こんな感情が自分の中に芽生えたことに驚きながら、それでも今、確かな愛情を伝えたかった。
手首を放してやり鎖骨から胸の膨らみへと、抑えきれない欲望に任せて幾つも付けてしまった痕を唇でなぞる。

「好きだ……ハロが、好きだ」
「んっ……、ライル……」

聞こえたのは、いつも以上にしっとりとした吐息で俺を呼んだ掠れ声。
唇に軽く触れるだけのキスを落とす。
強張りを解くように、頬にも、瞼の上にも。  
薄く開いた瞼から、潤んだ瞳が切なげに俺を見上げてくる。
ハロが求めていると分かり、深く唇を重ねた。
舌を絡めて何度も吸い上げる。
絡めた舌をほどき、やさしく口内を舐めあげて。
どくどくと跳ねる鼓動を抑えきれずに小さな両膝を押し上げて、ゆっくりと彼女の中に身体を沈める。

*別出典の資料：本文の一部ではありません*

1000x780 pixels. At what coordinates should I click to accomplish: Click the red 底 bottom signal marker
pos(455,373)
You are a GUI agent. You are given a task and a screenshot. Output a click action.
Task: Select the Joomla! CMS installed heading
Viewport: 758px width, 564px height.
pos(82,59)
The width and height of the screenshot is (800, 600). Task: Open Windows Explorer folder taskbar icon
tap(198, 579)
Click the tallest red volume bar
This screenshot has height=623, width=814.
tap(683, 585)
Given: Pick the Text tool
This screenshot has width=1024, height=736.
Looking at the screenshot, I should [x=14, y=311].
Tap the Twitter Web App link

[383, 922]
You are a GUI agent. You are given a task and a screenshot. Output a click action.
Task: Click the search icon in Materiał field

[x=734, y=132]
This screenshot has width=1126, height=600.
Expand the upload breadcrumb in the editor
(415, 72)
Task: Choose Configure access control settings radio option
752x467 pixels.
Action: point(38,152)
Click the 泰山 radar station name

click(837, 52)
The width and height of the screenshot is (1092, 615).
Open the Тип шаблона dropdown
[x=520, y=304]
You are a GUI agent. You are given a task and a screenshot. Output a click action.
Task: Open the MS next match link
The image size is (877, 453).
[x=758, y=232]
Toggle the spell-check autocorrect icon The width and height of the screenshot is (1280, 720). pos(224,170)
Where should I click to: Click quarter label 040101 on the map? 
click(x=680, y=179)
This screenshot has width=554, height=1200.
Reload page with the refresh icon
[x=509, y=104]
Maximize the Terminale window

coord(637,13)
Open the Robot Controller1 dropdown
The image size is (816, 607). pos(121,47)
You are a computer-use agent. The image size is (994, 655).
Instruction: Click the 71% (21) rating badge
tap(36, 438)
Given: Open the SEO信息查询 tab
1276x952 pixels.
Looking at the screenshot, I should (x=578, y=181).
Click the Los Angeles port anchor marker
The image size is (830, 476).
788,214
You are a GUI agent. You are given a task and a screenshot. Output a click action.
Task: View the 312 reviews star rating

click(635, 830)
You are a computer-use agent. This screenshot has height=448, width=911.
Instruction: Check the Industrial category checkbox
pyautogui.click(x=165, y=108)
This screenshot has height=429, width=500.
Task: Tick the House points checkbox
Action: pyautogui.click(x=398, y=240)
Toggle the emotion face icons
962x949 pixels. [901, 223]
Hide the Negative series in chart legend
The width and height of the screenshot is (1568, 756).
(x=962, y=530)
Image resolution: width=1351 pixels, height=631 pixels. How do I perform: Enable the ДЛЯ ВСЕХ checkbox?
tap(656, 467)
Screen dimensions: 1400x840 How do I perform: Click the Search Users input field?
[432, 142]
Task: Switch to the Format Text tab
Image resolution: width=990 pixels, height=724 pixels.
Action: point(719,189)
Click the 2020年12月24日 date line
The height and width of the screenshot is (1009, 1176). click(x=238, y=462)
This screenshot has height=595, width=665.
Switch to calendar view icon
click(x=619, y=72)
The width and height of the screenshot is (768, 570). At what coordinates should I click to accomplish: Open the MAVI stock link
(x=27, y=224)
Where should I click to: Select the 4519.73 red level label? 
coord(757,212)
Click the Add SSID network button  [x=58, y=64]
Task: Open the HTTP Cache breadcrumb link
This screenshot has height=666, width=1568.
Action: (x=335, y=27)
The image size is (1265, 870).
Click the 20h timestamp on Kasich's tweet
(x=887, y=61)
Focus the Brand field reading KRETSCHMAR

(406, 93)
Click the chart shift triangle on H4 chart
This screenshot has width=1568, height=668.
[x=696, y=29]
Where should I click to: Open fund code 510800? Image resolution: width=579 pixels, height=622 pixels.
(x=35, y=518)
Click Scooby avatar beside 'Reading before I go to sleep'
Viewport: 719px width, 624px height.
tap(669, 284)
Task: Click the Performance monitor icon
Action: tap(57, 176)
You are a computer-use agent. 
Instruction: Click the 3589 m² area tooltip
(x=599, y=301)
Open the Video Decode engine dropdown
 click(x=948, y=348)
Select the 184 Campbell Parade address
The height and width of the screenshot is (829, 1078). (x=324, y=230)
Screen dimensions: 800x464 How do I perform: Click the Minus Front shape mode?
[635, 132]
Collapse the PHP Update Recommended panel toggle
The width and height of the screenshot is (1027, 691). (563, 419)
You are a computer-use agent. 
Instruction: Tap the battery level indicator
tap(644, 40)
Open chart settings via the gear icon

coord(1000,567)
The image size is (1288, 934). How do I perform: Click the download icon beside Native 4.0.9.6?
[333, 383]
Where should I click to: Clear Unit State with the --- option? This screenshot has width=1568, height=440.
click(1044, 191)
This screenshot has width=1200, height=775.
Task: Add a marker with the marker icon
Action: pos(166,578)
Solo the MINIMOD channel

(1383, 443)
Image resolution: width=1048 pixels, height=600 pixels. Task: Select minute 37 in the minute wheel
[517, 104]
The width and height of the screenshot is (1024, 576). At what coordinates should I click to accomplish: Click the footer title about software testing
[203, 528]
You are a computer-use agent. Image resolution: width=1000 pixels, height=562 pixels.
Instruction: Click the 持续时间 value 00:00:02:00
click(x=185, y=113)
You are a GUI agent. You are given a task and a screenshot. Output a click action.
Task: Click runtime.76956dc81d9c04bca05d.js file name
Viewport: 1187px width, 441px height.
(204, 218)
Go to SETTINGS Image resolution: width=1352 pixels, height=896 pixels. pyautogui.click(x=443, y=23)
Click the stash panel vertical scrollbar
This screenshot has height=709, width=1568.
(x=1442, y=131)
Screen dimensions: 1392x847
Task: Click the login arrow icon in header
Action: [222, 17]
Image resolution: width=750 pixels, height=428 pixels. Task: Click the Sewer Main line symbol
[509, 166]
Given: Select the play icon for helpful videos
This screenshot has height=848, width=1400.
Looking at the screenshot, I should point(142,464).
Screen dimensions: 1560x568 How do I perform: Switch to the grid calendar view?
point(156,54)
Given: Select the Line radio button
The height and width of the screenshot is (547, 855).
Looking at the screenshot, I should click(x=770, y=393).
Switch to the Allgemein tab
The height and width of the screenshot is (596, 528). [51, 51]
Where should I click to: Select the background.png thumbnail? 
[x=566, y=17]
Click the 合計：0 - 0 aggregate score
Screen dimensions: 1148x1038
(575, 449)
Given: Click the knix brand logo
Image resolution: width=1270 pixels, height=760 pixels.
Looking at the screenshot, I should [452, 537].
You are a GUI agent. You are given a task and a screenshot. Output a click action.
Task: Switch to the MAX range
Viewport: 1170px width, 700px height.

深くへと埋めてからゆるやかに腰を揺らせば、同じタイミングで鼻にかかった甘い声が漏れ始める。
自分が与える快楽に蕩けていくハロの素直な反応が、大きく膨らんだ独占欲を満足させていく。
そして今以上にハロを愛したいという気持ちが、途切れることなく自分の中から溢れ出てくる。
もっと欲しいと逸る自分自身を抑えて手を握ると、絡めてきた細い指に愛しさが押し寄せた。
自分が付けた赤い印のひとつひとつにそっと唇を押しあてていけば、白い喉がくっと上を向き、小さな声を上げる。
ゆっくりと腰を揺らしながら俺は、言葉にならない感覚に酔いしれた。  
濡れて額に張り付いた前髪をそっとはらいそこへキスをすると、ハロの顔が嬉しそうに綻んで、その嘘のない微笑みに、自分の想いが満たされていくのを感じていた。
好きな女の笑顔は、どうしてこんなにも愛しいのだろう。
激しさのない律動。
今は、それが至福の時を与えてくれる。
耳ざわりの良い、甘く掠れた声も。 
俺の髪に触れてくる、しなやかな指先も。
重なり合った胸から伝わる、この鼓動も。
湧き上がる倒錯した欲望も、包み込んでやりたくなる愛情も、すべてはハロだから。
彼女だから、欲しくなる。
ーー愛している。
腕の中にある愛しい存在を確かめるように、抱き締める腕に力を込める。